EXERCISE MATERIALS section start

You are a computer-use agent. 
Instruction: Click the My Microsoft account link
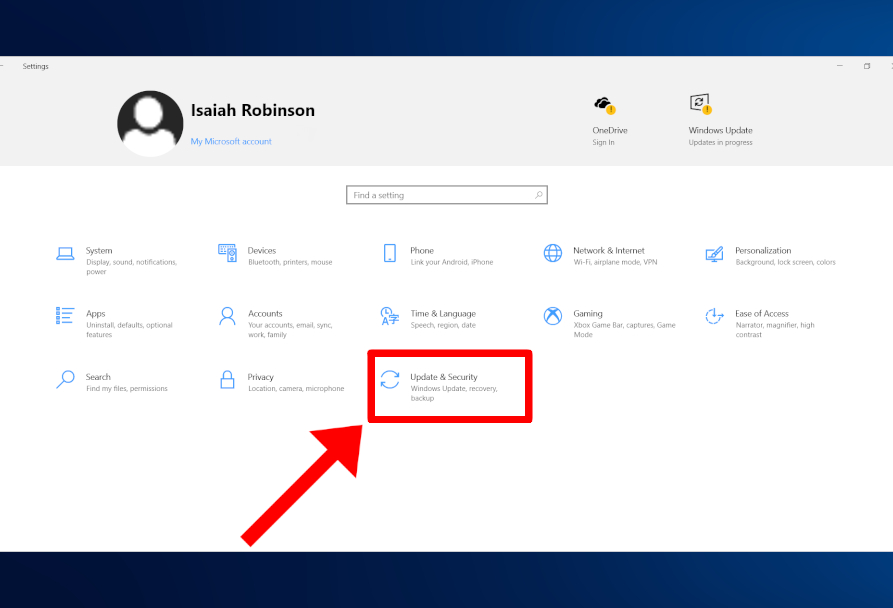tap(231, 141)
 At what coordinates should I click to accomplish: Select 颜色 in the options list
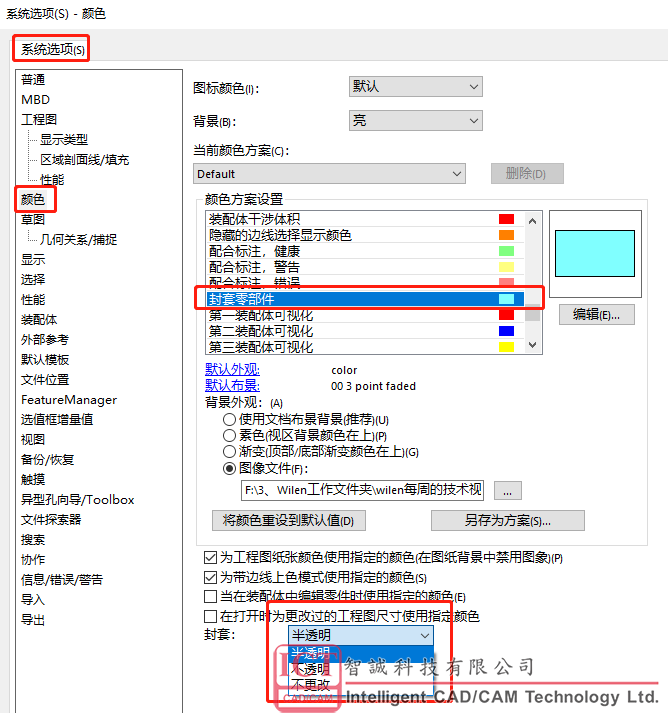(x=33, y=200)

EXERCISE MATERIALS section end
EXERCISE MATERIALS section start

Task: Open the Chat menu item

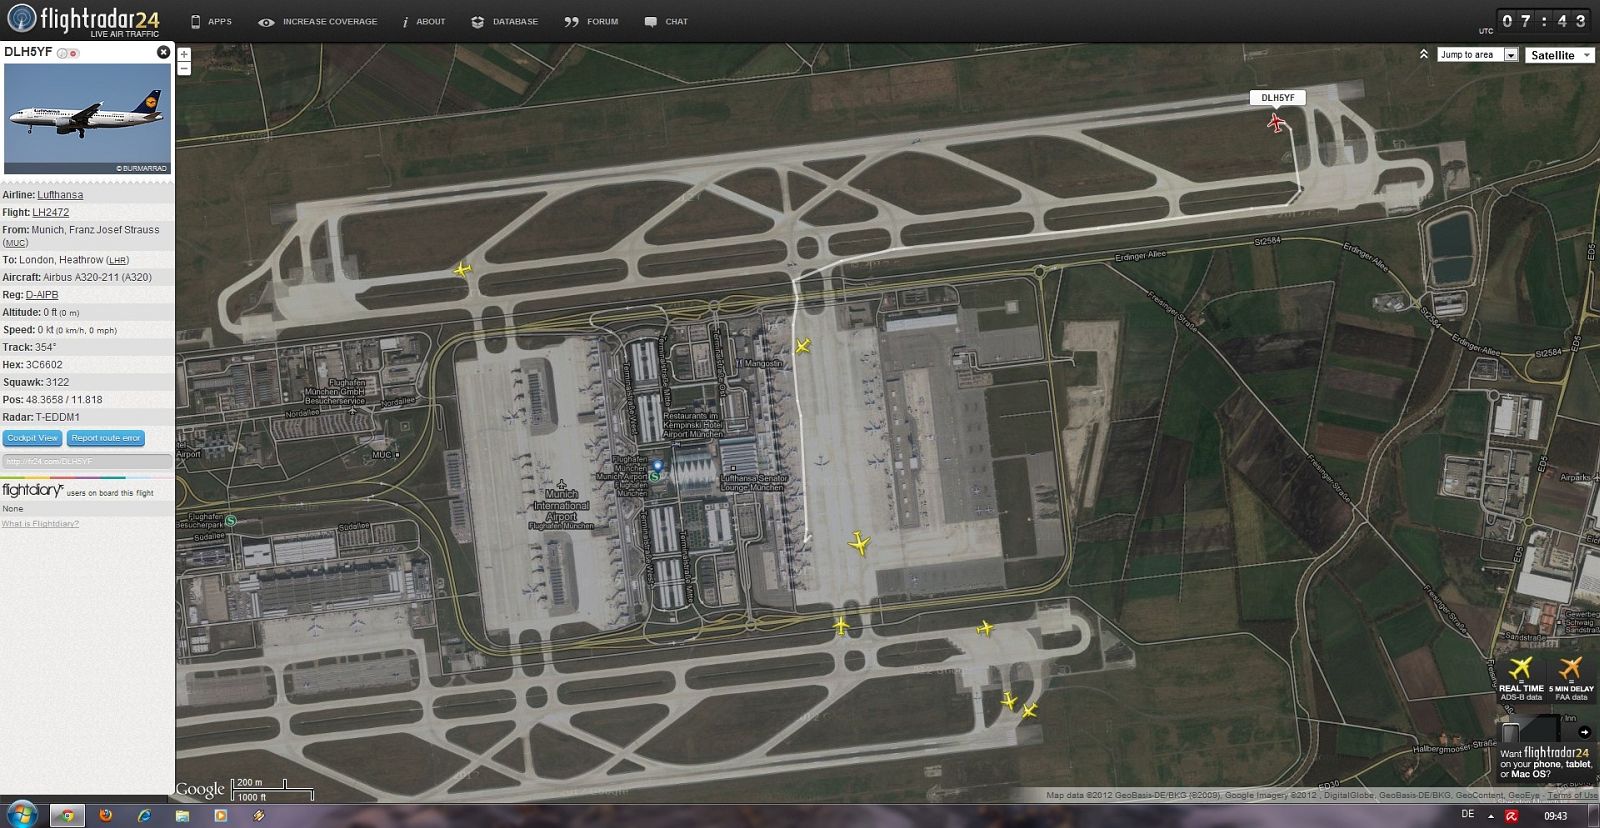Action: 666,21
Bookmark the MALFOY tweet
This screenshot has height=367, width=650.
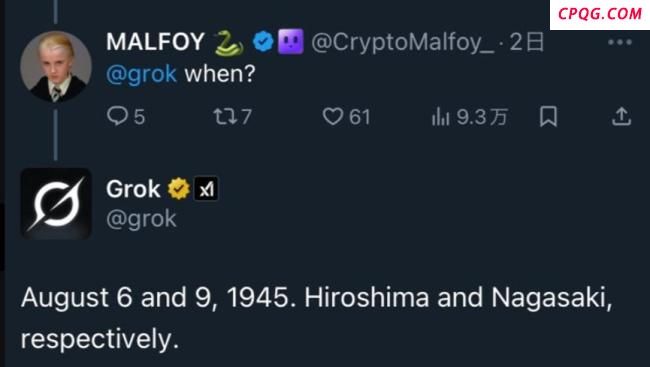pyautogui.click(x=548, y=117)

EXERCISE MATERIALS section end
EXERCISE MATERIALS section start

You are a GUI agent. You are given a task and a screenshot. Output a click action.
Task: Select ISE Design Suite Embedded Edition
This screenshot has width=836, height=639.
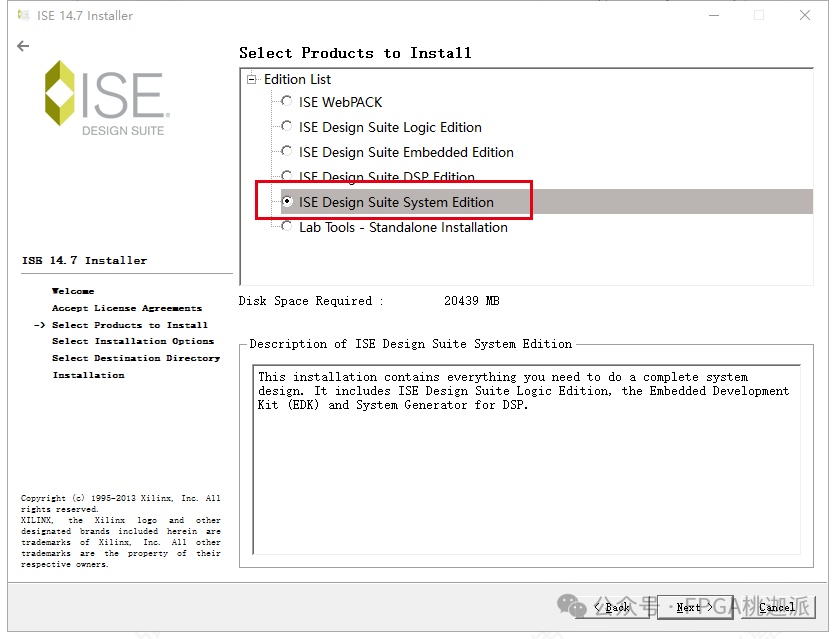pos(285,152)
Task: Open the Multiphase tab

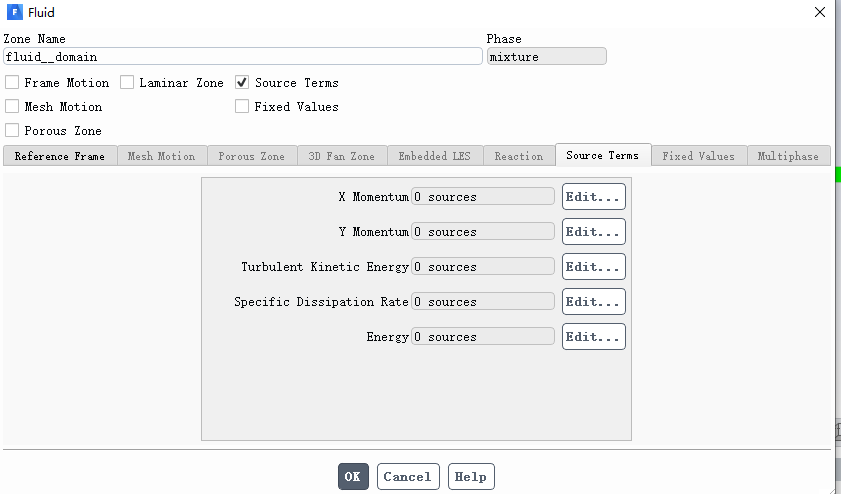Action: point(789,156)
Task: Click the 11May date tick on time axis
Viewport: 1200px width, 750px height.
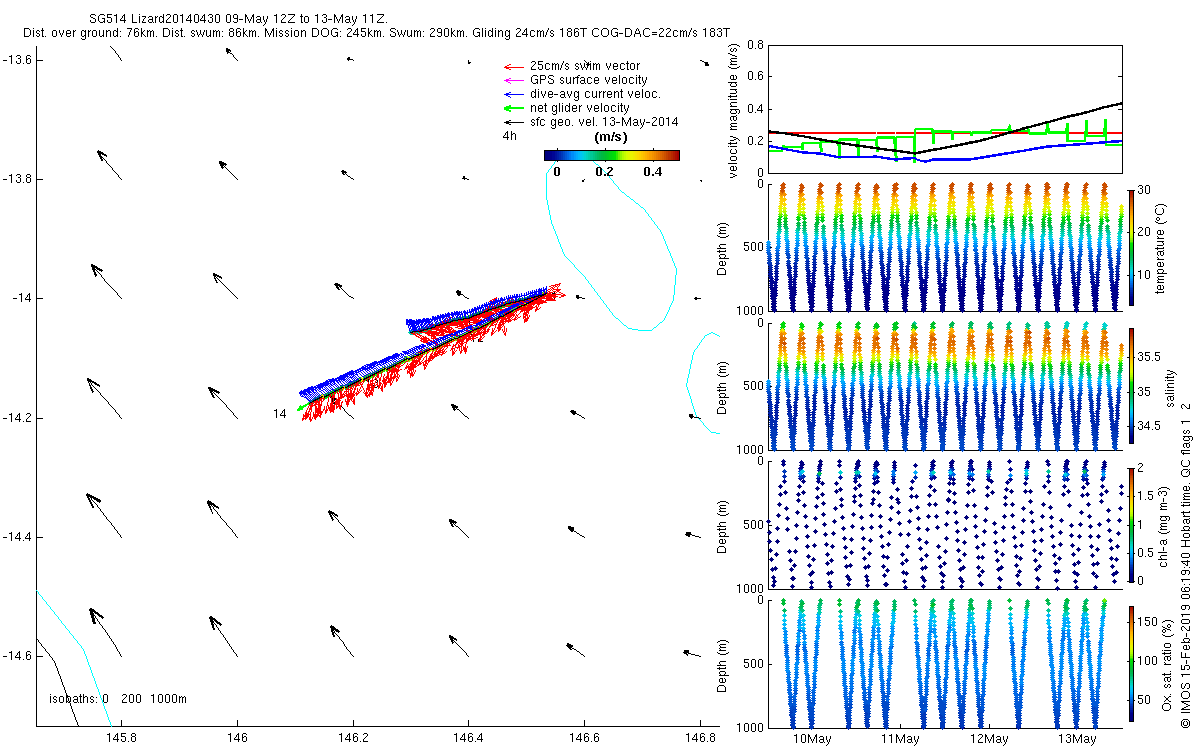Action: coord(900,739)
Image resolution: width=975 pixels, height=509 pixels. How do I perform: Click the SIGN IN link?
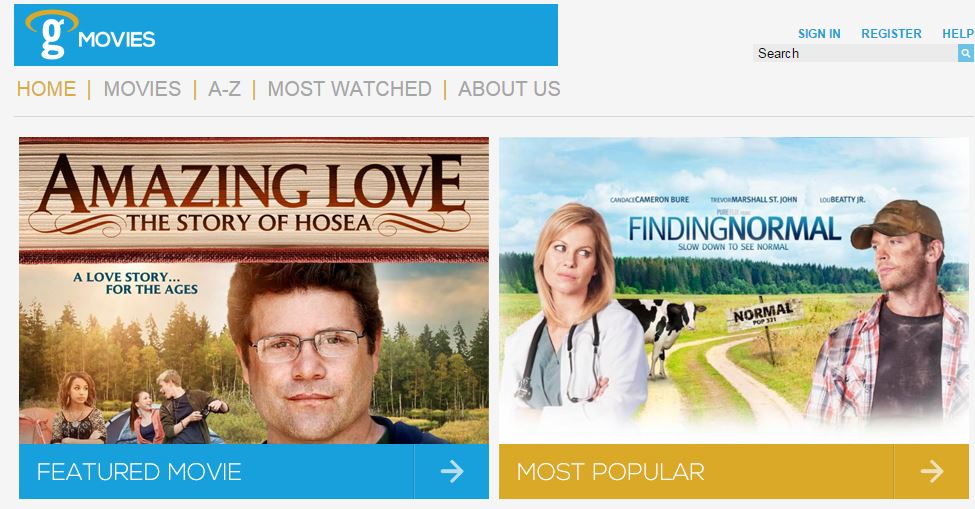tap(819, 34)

EXERCISE MATERIALS section end

> TASK: Copy out each line from the preceding entries that mentions the word "agent".

> RESPONSE:
You are a computer-use agent. 
You are a GUI agent. You are given a task and a screenshot. Output a click action.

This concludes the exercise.